24. A queste fughe in avanti è del tutto vano opporre, come avviene nel dibattito teorico interno al Partito della Rifondazione Comunista, una sostanziale difesa della continuità storica con l'esperienza del movimento comunista storico novecentesco. Si tratta di una trincea destinata ad essere travolta senza scampo, e si veda in proposito la piattaforma culturale della rivista L'Ernesto e le posizioni di intellettuali come Burgio e Lo Surdo. Nell'essenziale, la fuga in avanti avveniristica ed il conservatorismo continuistico sono due poli in solidarietà antitetico-polare, esattamente come ho rilevato nel paragrafo 8 a proposito dell'esistenzialismo e del neopositivismo. Un superamento di entrambe queste posizioni unilaterali è la premessa per ogni cultura comunista dell'immediato futuro.

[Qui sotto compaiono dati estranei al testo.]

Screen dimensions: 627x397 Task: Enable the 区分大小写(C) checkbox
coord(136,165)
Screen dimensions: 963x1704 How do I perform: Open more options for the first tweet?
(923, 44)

25. Si tratta appunto ora di vedere se una riflessione generale di bilancio su Sartre, Heidegger ed i rapporti fra esistenzialismo e marxismo possano dare indicazioni utili al nostro orientamento teorico e pratico nella situazione presente. Concluderò allora questo breve intervento con una serie di rilievi di questo tipo.

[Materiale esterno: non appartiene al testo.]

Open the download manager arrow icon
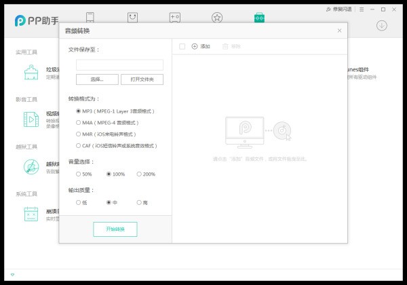Image resolution: width=407 pixels, height=285 pixels. (x=382, y=25)
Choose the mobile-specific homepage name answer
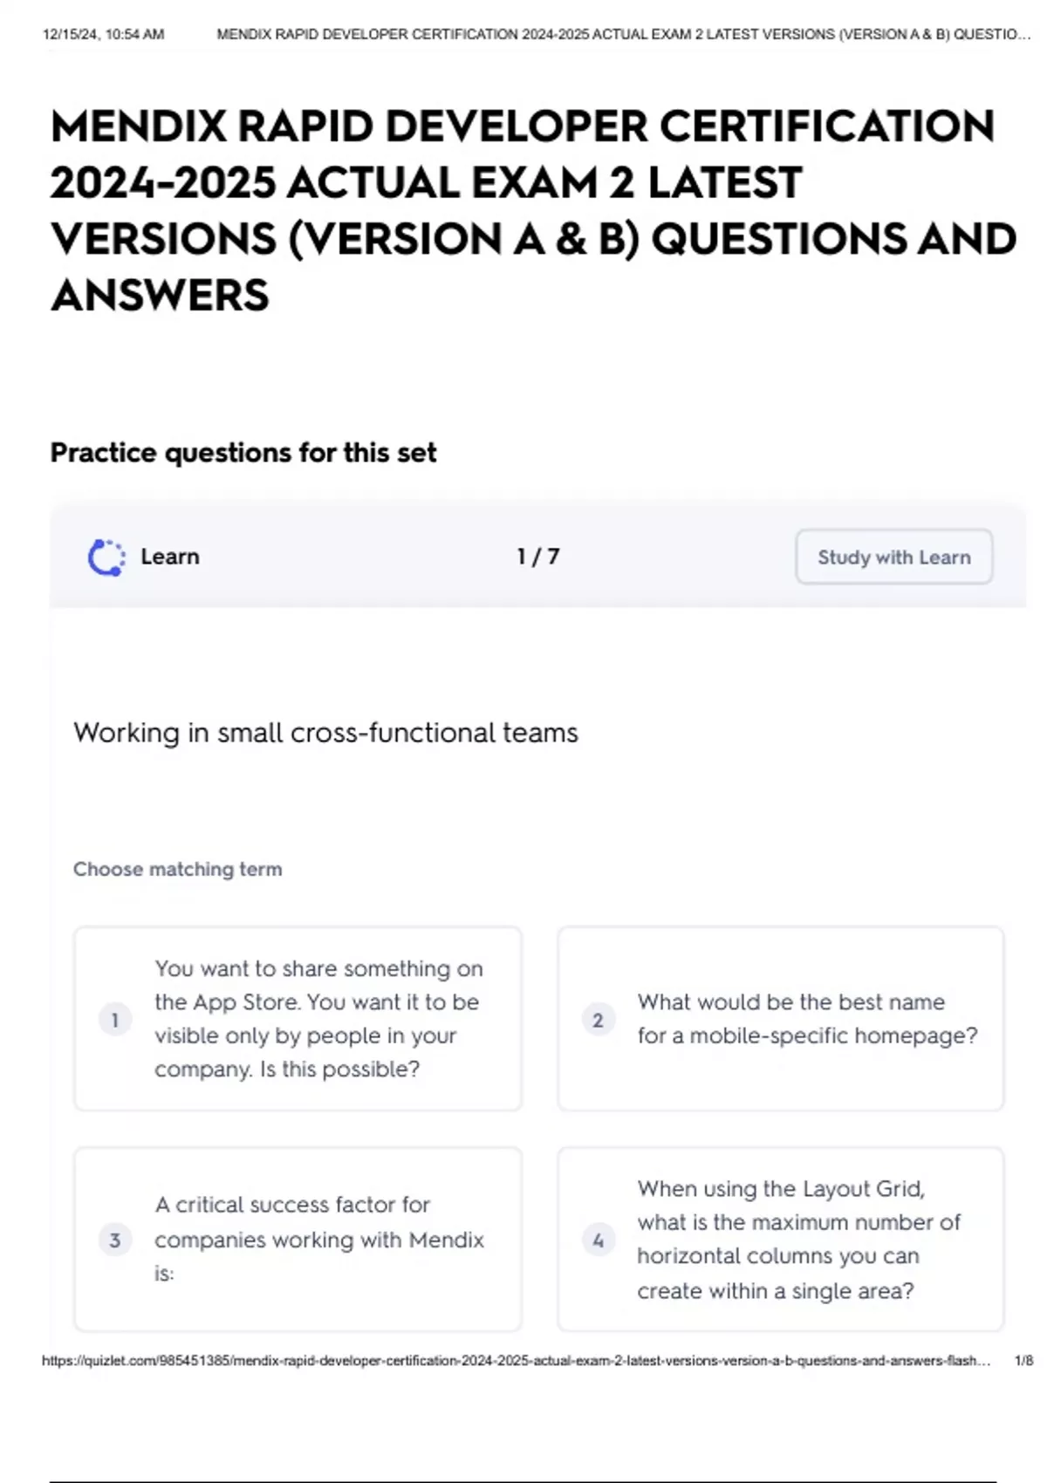 [x=806, y=1019]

26. Il contesto in cui si sviluppò l'attività di fiancheggiamento del marxismo esistenzialistico integrativo di Sartre al movimento comunista fra il 1945 ed il 1975 non può essere a mio avviso più riattivato e rinnovato, per il fatto di essere ormai storicamente concluso e conchiuso. Da un lato, nessun movimento comunista potrà a mio avviso mai più risorgere sulla base di una metafisica sociologica del proletariato e sulla base di un monopolio del partito-stato sulla sfera complessiva della riproduzione sociale. Dall'altro, il gruppo sociale degli intellettuali non è più oggi in situazione sartriana, ma si trova ad essere estremamente corrotto e manipolato nella sua integrazione al moderno imperialismo a dominanza imperiale americana. E' però bene dire che vi sono aspetti positivi dell'orientamento di Sartre che possono essere ancora oggi valorizzati, e ne ricorderò qui uno solo. A suo tempo, Sartre seppe dire in modo chiaro e forte che gli oppressi hanno diritto ad una resistenza assoluta contro gli oppressori imperialisti (anche se a mio avviso non capì mai che i palestinesi erano ancora più oppressi degli algerini, e questo per il pregiudizio aprioristico filoebraico tipico della sinistra tradizionale europea). Oggi, di fronte agli eventi drammatici succeduti all'11 settembre 2001 ed all'attacco agli USA, indipendentemente da ogni valutazione di merito su questi attacchi, prevale una visione "complottistica" che inquadra questi attacchi in attività della CIA americana, o del MOSSAD israeliano, o di dietrologie capitalistiche diverse. In questa deriva dietrologica, indipendentemente dalla sua eventuale pertinenza su punti specifici, io vedo l'oblio e la dimenticanza di un fatto che ai tempi di Sartre appariva ancora visibile, e cioè che popoli e nazioni oppresse a volte si ribellano, sia pure a modo loro e con i mezzi che sono loro a disposizione. Non si tratta di approvare tutti questi mezzi, e neppure di giustificarli sul piano morale o politico. Si tratta però di non regredire ad una situazione precedente a quella in cui si mosse Sartre, e di capire il fatto elementare che i mezzi storici estremi impiegati dal colonialismo imperialistico possono provocare reazioni estreme. Niente di più, ma anche niente di meno.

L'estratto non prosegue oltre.